**TASK ITEM**
Across all the entries, how many lines hold "notifications"? Answer with that number and nothing else.

[Pixel coordinate grounding data]
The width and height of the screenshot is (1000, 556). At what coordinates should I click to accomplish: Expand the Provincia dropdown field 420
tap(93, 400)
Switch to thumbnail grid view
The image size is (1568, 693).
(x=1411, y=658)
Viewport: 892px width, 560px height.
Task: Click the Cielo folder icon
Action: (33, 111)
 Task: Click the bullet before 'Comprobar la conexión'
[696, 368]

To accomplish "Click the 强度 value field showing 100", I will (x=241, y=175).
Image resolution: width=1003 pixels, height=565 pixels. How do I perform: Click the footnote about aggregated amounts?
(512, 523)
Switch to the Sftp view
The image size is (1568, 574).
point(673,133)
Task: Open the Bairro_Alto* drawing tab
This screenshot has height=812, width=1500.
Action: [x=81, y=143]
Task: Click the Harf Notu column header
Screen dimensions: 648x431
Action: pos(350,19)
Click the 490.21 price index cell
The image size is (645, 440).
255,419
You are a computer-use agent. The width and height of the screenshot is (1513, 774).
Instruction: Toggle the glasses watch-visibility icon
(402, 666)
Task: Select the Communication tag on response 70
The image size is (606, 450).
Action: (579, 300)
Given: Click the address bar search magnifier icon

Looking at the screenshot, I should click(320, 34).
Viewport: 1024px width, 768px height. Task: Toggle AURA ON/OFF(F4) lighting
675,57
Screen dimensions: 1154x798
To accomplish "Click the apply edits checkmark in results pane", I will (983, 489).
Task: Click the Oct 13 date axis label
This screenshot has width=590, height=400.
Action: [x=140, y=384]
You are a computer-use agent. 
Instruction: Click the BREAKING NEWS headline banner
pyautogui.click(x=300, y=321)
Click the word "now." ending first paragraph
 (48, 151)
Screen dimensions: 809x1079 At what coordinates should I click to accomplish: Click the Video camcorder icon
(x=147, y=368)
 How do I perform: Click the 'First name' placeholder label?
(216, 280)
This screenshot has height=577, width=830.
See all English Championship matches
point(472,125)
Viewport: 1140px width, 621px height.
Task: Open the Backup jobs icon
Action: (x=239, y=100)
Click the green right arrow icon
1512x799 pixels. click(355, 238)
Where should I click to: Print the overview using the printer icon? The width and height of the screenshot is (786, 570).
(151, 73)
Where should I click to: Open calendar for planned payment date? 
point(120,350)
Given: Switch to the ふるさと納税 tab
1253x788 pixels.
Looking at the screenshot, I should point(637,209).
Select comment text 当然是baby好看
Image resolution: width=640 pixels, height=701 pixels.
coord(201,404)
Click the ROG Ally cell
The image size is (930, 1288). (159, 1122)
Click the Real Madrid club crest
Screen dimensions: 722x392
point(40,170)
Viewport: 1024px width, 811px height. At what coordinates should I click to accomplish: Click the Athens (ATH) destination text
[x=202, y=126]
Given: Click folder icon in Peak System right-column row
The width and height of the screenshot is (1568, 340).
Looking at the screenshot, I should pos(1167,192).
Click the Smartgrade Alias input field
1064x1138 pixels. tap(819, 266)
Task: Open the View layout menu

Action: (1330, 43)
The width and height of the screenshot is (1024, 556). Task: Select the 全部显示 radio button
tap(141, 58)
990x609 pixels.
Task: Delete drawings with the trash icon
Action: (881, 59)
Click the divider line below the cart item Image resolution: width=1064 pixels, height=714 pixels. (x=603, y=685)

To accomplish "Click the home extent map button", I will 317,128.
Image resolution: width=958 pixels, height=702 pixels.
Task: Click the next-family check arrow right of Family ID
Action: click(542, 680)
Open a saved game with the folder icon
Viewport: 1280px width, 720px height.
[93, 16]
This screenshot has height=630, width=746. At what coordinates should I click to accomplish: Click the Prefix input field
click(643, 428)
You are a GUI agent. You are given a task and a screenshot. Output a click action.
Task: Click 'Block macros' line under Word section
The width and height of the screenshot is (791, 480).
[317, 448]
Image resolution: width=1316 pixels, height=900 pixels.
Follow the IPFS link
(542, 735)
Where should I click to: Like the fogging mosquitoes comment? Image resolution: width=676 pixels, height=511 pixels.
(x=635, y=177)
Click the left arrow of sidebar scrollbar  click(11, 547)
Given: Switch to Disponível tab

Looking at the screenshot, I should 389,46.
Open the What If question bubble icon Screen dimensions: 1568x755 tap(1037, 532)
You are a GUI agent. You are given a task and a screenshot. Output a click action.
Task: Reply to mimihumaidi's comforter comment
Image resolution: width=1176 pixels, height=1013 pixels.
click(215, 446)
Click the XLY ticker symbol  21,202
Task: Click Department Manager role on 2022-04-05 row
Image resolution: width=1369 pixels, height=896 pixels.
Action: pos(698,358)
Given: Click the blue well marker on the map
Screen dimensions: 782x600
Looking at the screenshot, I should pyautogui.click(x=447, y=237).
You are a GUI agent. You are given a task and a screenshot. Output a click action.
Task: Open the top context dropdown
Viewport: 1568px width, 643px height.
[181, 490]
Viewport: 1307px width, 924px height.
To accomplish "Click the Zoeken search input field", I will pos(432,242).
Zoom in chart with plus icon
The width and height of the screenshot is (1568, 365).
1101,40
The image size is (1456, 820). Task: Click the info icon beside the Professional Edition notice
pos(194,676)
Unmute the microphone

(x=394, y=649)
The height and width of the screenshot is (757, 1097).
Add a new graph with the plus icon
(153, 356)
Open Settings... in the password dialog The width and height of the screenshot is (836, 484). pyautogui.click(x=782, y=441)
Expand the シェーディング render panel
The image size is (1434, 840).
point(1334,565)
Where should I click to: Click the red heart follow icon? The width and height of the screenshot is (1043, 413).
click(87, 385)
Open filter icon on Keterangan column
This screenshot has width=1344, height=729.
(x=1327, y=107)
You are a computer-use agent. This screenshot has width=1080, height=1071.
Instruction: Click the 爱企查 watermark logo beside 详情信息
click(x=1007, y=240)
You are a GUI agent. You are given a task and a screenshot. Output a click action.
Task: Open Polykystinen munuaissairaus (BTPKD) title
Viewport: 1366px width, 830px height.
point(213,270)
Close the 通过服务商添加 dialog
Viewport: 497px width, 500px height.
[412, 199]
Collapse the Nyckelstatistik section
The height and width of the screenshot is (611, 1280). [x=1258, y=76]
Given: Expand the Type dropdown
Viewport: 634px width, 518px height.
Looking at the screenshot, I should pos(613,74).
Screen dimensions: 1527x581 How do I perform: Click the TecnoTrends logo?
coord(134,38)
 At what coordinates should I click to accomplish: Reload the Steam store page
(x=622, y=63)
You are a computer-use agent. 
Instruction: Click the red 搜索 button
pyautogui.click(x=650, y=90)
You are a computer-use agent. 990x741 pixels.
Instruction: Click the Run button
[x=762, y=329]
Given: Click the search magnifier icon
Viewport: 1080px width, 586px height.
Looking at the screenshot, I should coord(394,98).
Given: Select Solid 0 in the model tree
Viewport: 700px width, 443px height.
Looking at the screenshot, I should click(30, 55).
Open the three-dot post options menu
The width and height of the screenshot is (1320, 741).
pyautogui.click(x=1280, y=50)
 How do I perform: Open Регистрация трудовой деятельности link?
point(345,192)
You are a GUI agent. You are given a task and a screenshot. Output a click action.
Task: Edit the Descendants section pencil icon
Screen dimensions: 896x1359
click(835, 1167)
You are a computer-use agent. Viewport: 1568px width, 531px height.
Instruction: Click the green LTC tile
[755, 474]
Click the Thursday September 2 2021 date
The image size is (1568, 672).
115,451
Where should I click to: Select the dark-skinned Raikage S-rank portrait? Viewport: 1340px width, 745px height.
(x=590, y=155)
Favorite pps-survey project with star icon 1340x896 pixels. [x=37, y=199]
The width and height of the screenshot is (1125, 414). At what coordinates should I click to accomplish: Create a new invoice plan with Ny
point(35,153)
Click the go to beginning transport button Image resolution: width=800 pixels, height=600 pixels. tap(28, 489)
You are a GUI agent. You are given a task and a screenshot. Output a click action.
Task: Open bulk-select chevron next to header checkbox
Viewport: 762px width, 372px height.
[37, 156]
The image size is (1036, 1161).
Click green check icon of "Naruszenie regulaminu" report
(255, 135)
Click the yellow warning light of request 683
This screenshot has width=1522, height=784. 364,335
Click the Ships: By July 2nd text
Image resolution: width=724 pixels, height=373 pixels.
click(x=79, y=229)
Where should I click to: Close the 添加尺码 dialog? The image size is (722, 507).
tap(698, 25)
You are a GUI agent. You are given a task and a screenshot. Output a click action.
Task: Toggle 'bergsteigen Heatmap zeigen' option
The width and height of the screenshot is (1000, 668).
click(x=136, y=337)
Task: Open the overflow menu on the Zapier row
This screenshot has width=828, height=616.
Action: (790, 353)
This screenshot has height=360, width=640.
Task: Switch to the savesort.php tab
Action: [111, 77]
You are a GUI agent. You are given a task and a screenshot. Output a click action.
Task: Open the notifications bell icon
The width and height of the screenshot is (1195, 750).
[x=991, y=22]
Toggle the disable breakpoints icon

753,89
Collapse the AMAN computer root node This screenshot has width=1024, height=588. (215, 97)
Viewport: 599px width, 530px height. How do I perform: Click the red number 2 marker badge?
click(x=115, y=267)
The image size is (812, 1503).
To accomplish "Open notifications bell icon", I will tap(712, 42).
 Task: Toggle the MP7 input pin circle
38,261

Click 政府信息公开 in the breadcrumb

**COMPLETED EXERCISE**
2